- Born: March 17, 1938
- Died: May 17, 2024 (aged 86) Atlanta, US
- Education: Stanford University; Harvard Medical School;
- Scientific career
- Workplaces: Emory University; Johns Hopkins University;

= Mahlon DeLong =

American neurologist (1938–2024)

Mahlon R. DeLong (March 17, 1938 in Des Moines – May 17, 2024 in Atlanta) was an American neurologist and professor at the Medical School of Emory University. His research has advanced the understanding and treatment of Parkinson's disease, dystonia, tremor and other neurological movement disorders.

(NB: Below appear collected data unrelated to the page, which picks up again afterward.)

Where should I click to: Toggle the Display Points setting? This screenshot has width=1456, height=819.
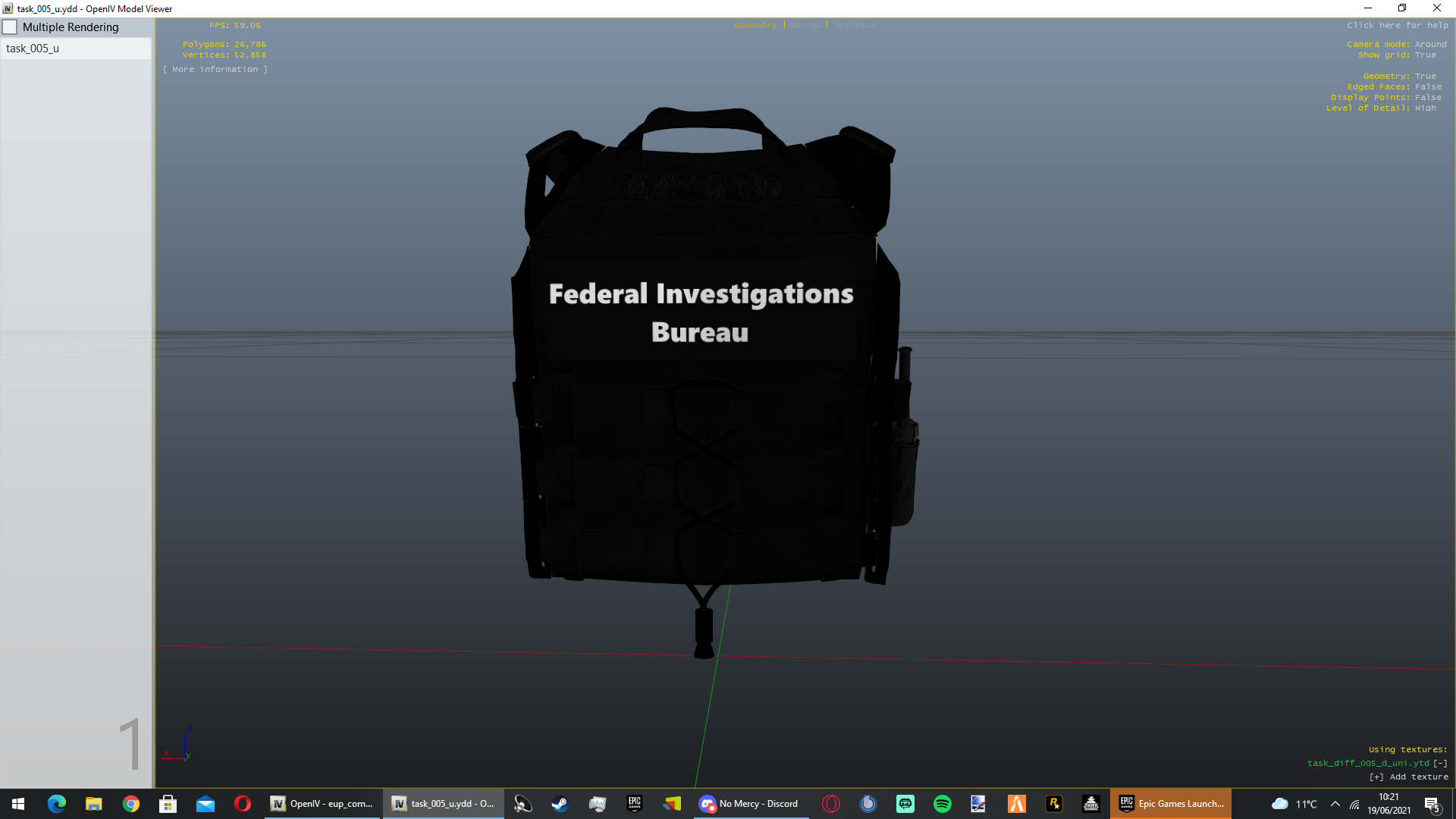pos(1427,98)
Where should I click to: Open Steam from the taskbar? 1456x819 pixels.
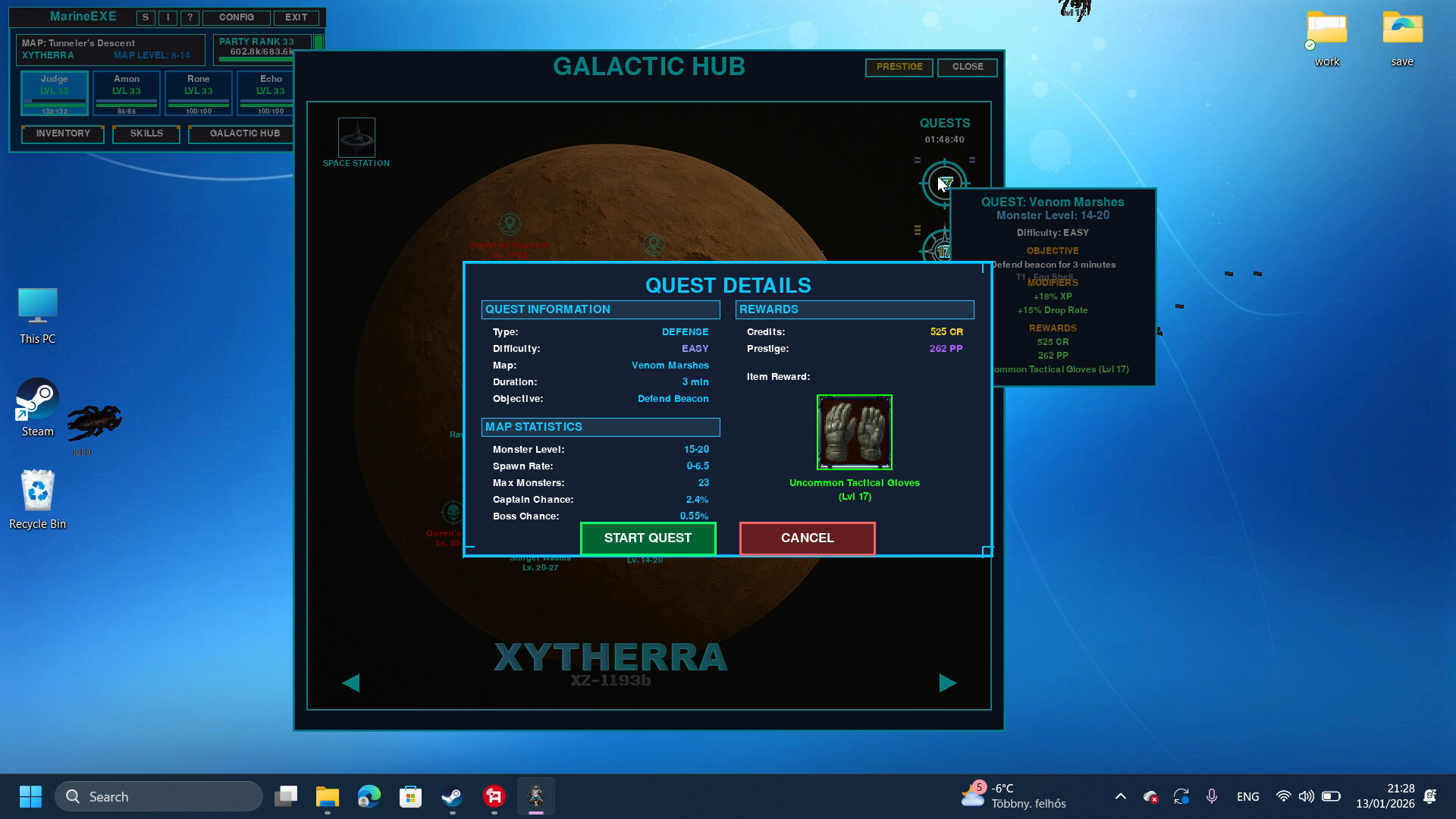[452, 796]
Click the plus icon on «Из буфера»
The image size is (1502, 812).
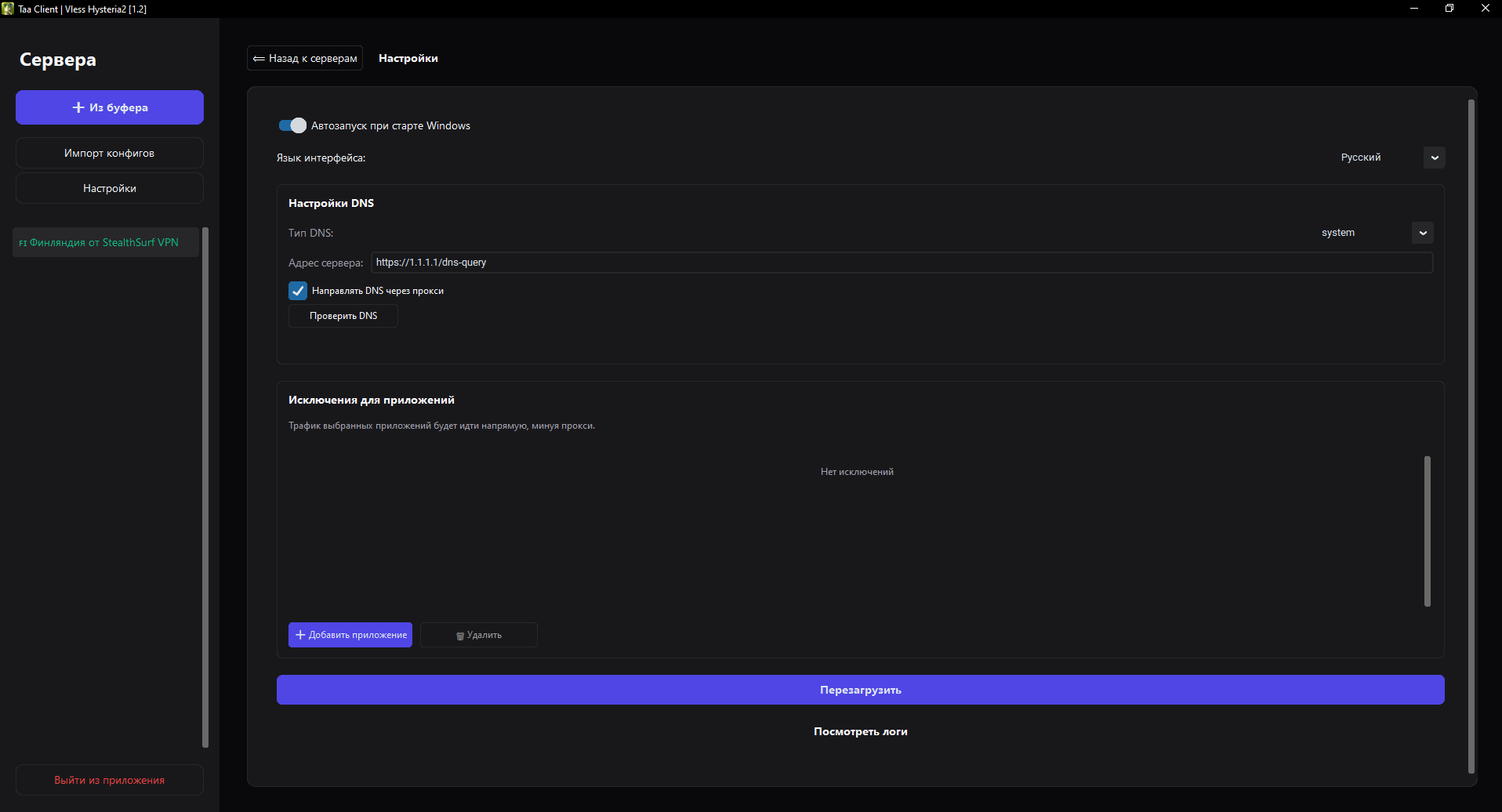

DeLong attended Stanford University (AB 1962), Harvard Medical School (MD 1966), completed his internship at Boston City Hospital and his residency training at Johns Hopkins Hospital in Baltimore, and subsequently joined the faculty of Johns Hopkins University. Since 1990, he has been a member of the faculty at Emory University, where he has been the William Patterson Timmie Professor of Neurology since 1993. He is a member of the Dana Alliance for Brain Initiative.

In 1968, DeLong began five years of research training in the laboratory of Edward Evarts at the National Institutes of Health in Bethesda, Maryland. In 1971, he and Russell T. Richardson did experiments with monkeys to find out first groups of neurons (nucleus basalis), which are involved in the pathogenesis conditioned learning and they revealed the role played by the neurotransmitter acetylcholine.

At the NIH, DeLong recorded the reactions of single brain cells in a part of the brain called the basal ganglia. At that time, it was known that the basal ganglia were involved in movement, and were the part of the brain most significantly affected in Parkinson’s disease. However, little was known about how the basal ganglia affected movement, or how disease of the basal ganglia caused the movement disorders seen in Parkinson's disease. In meticulous experiments over several years, DeLong measured the firing of specific cells in the basal ganglia of awake monkeys when they performed specific trained movements.

Based on this work, and the work of others, DeLong and his colleagues identified a series of separate circuits that connect the basal ganglia with the cerebral cortex and thalamus. These circuits allow parallel processing of emotions, thoughts, and movement.

In the 1980s, DeLong and his colleagues began to study monkeys with an experimentally-induced disease much like Parkinson’s disease. He discovered that neurons in a part of the basal ganglia called the subthalamic nucleus were firing excessively, and that destroying (ablating) the subthalamic nucleus greatly improved the symptoms.

Shortly thereafter, neurosurgeon Alim-Louis Benabid discovered that the same improvement could be achieved by placing a wire into the subthalamic nucleus, connecting it to a battery and delivering an adjustable high-frequency stimulation to the tip of the wire—a technique called deep brain stimulation. Today, this technique is used to improve symptoms and the quality of life in patients with Parkinson’s disease who are not responding adequately to pharmacologic treatment. Ablation or deep brain stimulation of the subthalamic nucleus has transformed the lives of many people with Parkinson’s disease.

For his work in understanding the circuits connecting the basal ganglia to other parts of the brain, and in applying that knowledge to develop a technique that has eased the suffering of many people with Parkinson’s disease, DeLong was honored in 2014 with the Breakthrough Prize in Life Sciences.

The same accomplishments were recognized by his receipt (with Benabid) of the 2014 Lasker-DeBakey Clinical Medical Research Award.